(Extracted data begins)

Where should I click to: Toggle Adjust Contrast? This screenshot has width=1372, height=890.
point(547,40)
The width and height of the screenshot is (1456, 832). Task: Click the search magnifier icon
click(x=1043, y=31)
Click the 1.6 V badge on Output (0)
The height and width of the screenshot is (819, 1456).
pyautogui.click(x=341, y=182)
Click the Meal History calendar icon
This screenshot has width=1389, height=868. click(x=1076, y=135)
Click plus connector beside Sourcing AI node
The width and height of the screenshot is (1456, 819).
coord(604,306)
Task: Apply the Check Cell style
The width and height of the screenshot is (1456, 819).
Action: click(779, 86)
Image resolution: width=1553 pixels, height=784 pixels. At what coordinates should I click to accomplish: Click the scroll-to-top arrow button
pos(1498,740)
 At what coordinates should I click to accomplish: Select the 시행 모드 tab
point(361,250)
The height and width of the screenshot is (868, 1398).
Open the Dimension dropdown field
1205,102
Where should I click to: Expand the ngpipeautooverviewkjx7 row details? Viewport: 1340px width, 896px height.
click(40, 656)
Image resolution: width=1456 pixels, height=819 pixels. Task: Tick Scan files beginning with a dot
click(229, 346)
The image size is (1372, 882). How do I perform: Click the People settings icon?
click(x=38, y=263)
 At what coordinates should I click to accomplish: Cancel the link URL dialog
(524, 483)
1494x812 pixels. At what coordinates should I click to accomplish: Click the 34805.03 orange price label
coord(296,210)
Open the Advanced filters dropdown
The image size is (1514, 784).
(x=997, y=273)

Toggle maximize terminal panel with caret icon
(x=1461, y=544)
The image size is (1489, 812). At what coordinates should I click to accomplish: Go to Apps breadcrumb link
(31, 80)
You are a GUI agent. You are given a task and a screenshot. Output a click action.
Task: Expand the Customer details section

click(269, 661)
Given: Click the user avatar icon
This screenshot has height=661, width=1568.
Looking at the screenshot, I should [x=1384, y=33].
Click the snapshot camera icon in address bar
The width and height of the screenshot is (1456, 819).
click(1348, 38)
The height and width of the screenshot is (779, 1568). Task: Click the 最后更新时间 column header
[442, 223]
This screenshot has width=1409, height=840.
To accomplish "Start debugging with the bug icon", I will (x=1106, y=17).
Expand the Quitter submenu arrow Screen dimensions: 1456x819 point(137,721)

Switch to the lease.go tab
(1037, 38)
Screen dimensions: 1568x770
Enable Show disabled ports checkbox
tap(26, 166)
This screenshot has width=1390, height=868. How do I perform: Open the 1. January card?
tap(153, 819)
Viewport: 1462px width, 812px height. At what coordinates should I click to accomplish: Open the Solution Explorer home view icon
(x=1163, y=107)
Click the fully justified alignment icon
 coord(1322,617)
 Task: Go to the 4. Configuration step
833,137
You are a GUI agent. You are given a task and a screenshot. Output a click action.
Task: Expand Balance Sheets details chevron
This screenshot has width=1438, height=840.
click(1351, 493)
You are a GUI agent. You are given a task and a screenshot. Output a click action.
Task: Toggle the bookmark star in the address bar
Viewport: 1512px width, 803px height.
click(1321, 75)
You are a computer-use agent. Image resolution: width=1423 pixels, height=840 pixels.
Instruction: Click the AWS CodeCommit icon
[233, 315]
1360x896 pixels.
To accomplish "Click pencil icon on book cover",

(Extracted data ends)

◆ Instructions to follow
Provide a verbatim copy of all the entries.

◆ Your response
Where should I click to: Toggle Adjust Contrast? This screenshot has width=1372, height=890.
point(547,40)
The width and height of the screenshot is (1456, 832). Task: Click the search magnifier icon
click(x=1043, y=31)
Click the 1.6 V badge on Output (0)
The height and width of the screenshot is (819, 1456).
pyautogui.click(x=341, y=182)
Click the Meal History calendar icon
This screenshot has width=1389, height=868. click(x=1076, y=135)
Click plus connector beside Sourcing AI node
The width and height of the screenshot is (1456, 819).
coord(604,306)
Task: Apply the Check Cell style
The width and height of the screenshot is (1456, 819).
Action: click(779, 86)
Image resolution: width=1553 pixels, height=784 pixels. At what coordinates should I click to accomplish: Click the scroll-to-top arrow button
pos(1498,740)
 At what coordinates should I click to accomplish: Select the 시행 모드 tab
point(361,250)
The height and width of the screenshot is (868, 1398).
Open the Dimension dropdown field
1205,102
Where should I click to: Expand the ngpipeautooverviewkjx7 row details? Viewport: 1340px width, 896px height.
click(40, 656)
Image resolution: width=1456 pixels, height=819 pixels. Task: Tick Scan files beginning with a dot
click(229, 346)
The image size is (1372, 882). How do I perform: Click the People settings icon?
click(x=38, y=263)
 At what coordinates should I click to accomplish: Cancel the link URL dialog
(524, 483)
1494x812 pixels. At what coordinates should I click to accomplish: Click the 34805.03 orange price label
coord(296,210)
Open the Advanced filters dropdown
The image size is (1514, 784).
(x=997, y=273)

Toggle maximize terminal panel with caret icon
(x=1461, y=544)
The image size is (1489, 812). At what coordinates should I click to accomplish: Go to Apps breadcrumb link
(31, 80)
You are a GUI agent. You are given a task and a screenshot. Output a click action.
Task: Expand the Customer details section

click(269, 661)
Given: Click the user avatar icon
This screenshot has height=661, width=1568.
Looking at the screenshot, I should [x=1384, y=33].
Click the snapshot camera icon in address bar
The width and height of the screenshot is (1456, 819).
click(1348, 38)
The height and width of the screenshot is (779, 1568). Task: Click the 最后更新时间 column header
[442, 223]
This screenshot has width=1409, height=840.
To accomplish "Start debugging with the bug icon", I will (x=1106, y=17).
Expand the Quitter submenu arrow Screen dimensions: 1456x819 point(137,721)

Switch to the lease.go tab
(1037, 38)
Screen dimensions: 1568x770
Enable Show disabled ports checkbox
tap(26, 166)
This screenshot has width=1390, height=868. How do I perform: Open the 1. January card?
tap(153, 819)
Viewport: 1462px width, 812px height. At what coordinates should I click to accomplish: Open the Solution Explorer home view icon
(x=1163, y=107)
Click the fully justified alignment icon
 coord(1322,617)
 Task: Go to the 4. Configuration step
833,137
You are a GUI agent. You are given a task and a screenshot. Output a click action.
Task: Expand Balance Sheets details chevron
This screenshot has width=1438, height=840.
click(1351, 493)
You are a GUI agent. You are given a task and a screenshot. Output a click action.
Task: Toggle the bookmark star in the address bar
Viewport: 1512px width, 803px height.
click(1321, 75)
You are a computer-use agent. Image resolution: width=1423 pixels, height=840 pixels.
Instruction: Click the AWS CodeCommit icon
[233, 315]
1360x896 pixels.
To accomplish "Click pencil icon on book cover",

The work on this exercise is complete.